This directory contains samples for construction of an Iceberg-based data lake using Docker Compose and Altinity Antalya.
The docker compose structure and the Python scripts take inspiration from ClickHouse integration tests for Iceberg but deviate substantially.
Examples are for Ubuntu. Adjust commands for other distros.
Install Docker Desktop and Docker Compose.
./x-up.sh
Install Python virtual environment module for your python version. Example shown below.
sudo apt install python3.12-venv
Create and invoke the venv, then install required modules.
python3.12 -m venv venv
. ./venv/bin/activate
pip install --upgrade pip
pip install pyarrow pyiceberg pandas
Add data.
python iceberg_setup.py
Connect to the Antalya server container and start clickhouse-client.
docker exec -it vector clickhouse-client
Confirm you are connected to Antalya.
SELECT version()
┌─version()────────────────────┐
1. │ 25.2.2.27660.altinityantalya │
└──────────────────────────────┘
Select directly from S3 data using the swarm cluster.

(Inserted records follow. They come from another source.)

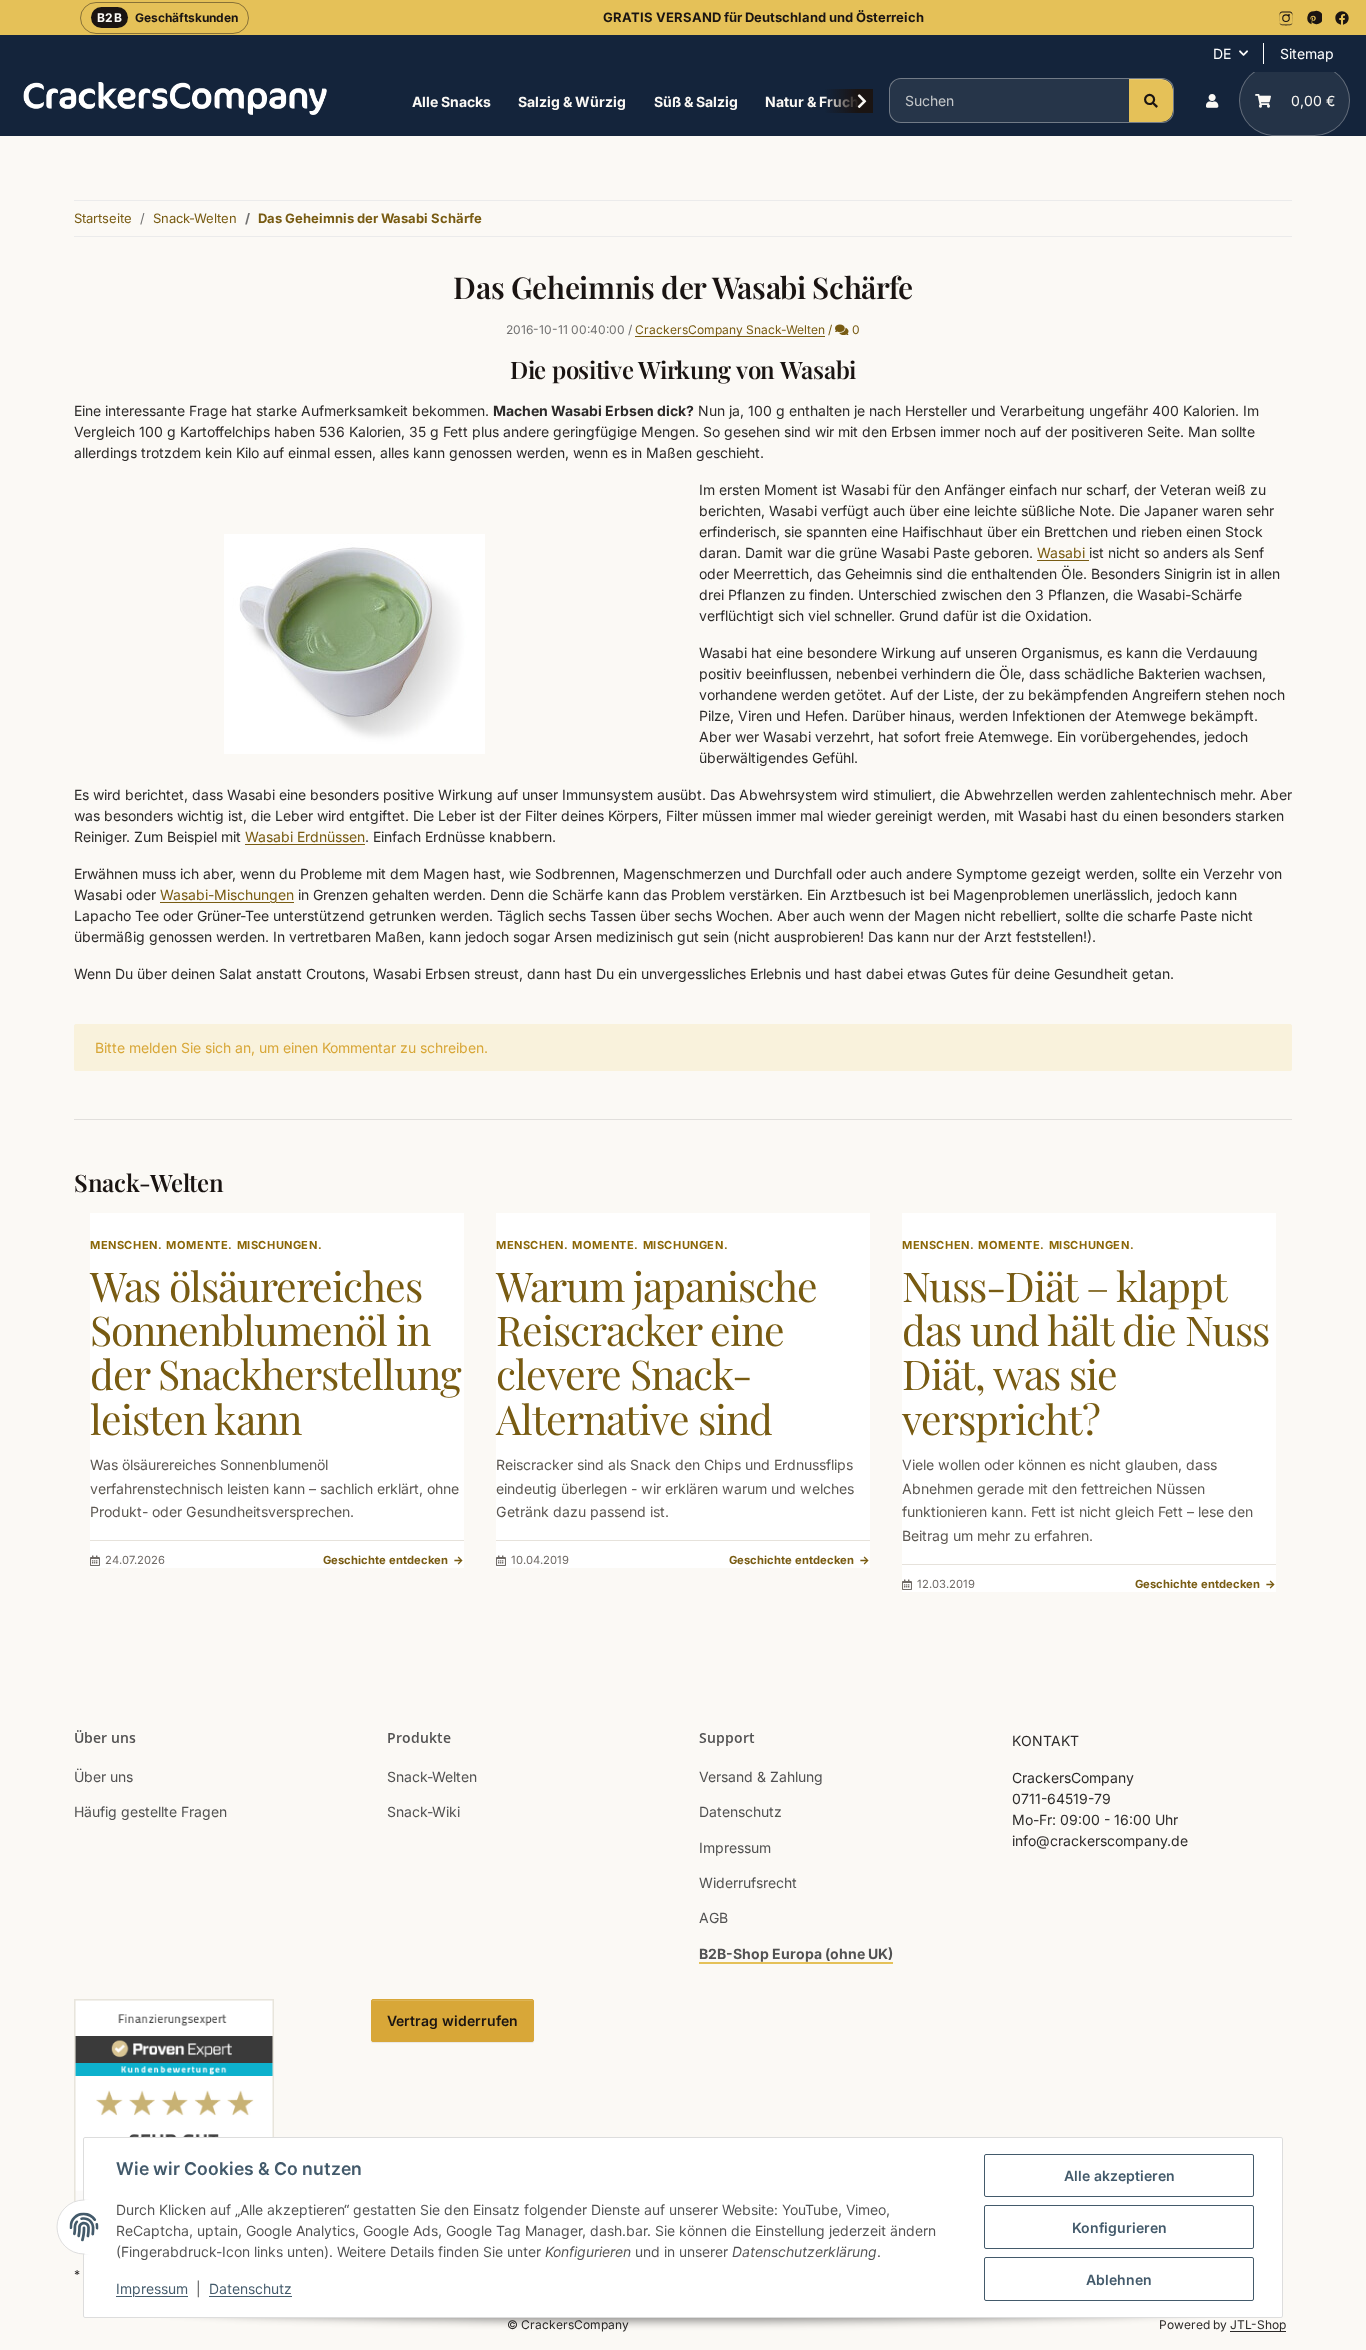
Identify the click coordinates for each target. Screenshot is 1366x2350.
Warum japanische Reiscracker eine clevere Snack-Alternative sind (656, 1351)
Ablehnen (1119, 2279)
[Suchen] (1151, 100)
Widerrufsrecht (748, 1882)
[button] (1212, 100)
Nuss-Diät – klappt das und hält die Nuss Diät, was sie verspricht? (1085, 1351)
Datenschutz (250, 2288)
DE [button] (1222, 53)
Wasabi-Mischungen (227, 894)
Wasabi (1063, 552)
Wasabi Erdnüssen (305, 836)
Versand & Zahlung (761, 1776)
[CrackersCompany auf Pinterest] (1314, 18)
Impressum (152, 2288)
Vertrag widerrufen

SELECT hostName() AS host, count()
FROM s3('http://minio:9000/warehouse/data/data/**/**.parquet')
GROUP BY host
SETTINGS use_hive_partitioning=1, object_storage_cluster='swarm'
Select Iceberg table data.
SELECT hostName() AS host, count()
FROM icebergS3Cluster('swarm', 'http://minio:9000/warehouse/data')
GROUP BY host
You will be able to see swarm host names in the results for both queries.
This section shows operations in complete detail.
./x-up.sh
Minio loses its data when you do this. It's best to remove all containers to ensure the data is consistent.
./x-down.sh
This deletes all containers and volumes for a fresh start. Do not use it if you have other Docker applications running.
./x-clean.sh -f
Connect to Antalya, Spark, and Iceberg REST containers.
docker exec -it vector /bin/bash
docker exec -it spark-iceberg /bin/bash
docker exec -it iceberg-rest /bin/bash
Use Python scripts to create and prove you can read data stored in Iceberg. They use pyiceberg.
python iceberg_setup.py
python iceberg_read.py
These commands create a table in Iceberg named iceberg.bids with 4 rows.
WARNING: You may need to run these in the lib/python3.x/site-packages directory of your virtual environment. There is a bug in some environments that prevents pyiceberg libraries from loading properly. Copy the scripts into the directory and run them there.
Connect to ClickHouse and use the following commands to run queries. You can access data in 3 different ways.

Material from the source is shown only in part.